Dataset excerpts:
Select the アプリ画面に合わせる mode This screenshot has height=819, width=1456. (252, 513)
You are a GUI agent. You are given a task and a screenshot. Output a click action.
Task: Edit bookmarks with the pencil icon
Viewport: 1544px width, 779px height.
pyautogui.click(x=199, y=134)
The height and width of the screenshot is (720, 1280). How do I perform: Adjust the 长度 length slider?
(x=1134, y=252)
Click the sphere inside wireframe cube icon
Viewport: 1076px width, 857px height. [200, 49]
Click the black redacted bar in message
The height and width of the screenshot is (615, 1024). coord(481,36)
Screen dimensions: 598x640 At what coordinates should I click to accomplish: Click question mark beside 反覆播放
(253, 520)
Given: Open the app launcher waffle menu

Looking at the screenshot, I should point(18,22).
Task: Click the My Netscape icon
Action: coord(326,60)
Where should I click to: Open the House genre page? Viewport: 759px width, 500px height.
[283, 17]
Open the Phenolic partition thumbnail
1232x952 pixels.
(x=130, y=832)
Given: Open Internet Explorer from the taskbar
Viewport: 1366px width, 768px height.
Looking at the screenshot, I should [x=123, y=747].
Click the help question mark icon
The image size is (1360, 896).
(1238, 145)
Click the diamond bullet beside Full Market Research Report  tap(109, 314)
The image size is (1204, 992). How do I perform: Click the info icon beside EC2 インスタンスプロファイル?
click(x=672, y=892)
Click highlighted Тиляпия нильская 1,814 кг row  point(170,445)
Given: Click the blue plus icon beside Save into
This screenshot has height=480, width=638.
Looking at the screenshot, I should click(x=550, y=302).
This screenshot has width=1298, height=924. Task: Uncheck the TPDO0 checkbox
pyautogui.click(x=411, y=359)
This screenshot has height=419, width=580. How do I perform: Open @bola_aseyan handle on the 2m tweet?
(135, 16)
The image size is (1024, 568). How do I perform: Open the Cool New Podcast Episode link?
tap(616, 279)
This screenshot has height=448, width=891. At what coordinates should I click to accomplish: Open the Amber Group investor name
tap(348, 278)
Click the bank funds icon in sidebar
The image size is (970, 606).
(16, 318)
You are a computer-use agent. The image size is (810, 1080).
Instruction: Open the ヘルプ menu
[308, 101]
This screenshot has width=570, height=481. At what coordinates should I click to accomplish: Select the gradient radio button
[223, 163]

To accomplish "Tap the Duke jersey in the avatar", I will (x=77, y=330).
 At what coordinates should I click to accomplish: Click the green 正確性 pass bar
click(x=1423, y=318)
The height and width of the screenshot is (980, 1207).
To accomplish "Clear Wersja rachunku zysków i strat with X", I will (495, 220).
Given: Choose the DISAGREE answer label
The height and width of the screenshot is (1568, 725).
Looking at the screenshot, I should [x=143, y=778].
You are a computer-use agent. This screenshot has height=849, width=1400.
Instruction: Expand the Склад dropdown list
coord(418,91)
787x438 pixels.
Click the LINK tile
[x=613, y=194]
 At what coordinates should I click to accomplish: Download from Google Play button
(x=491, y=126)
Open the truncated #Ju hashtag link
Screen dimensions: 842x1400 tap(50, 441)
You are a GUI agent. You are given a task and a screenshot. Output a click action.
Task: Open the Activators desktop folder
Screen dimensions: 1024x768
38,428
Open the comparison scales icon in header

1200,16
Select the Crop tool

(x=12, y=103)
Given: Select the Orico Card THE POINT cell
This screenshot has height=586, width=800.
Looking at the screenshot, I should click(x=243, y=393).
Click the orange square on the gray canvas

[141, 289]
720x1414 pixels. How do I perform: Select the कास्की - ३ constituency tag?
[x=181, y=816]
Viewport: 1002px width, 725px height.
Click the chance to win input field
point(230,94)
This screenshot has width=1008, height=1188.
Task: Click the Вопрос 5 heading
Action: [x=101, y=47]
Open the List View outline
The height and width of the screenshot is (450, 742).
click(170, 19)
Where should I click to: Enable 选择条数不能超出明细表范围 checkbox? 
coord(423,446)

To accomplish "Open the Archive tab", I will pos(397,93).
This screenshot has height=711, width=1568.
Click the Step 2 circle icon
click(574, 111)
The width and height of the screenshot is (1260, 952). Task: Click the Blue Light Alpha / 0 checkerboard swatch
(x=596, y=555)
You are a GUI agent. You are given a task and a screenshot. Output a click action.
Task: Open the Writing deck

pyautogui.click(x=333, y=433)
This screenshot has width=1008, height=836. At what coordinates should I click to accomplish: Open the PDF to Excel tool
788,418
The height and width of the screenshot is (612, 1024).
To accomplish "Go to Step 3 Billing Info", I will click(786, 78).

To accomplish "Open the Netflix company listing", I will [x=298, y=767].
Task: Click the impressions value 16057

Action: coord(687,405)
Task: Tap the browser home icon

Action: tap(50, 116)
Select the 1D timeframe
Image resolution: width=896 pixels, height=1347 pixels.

# WHAT IS EXPECTED
Search the records above for "computer". Copy each line where it is found.

# WRITTEN ANSWER
You are a computer-use agent. The image size is (810, 1080).
You are a computer-use agent. This screenshot has height=849, width=1400.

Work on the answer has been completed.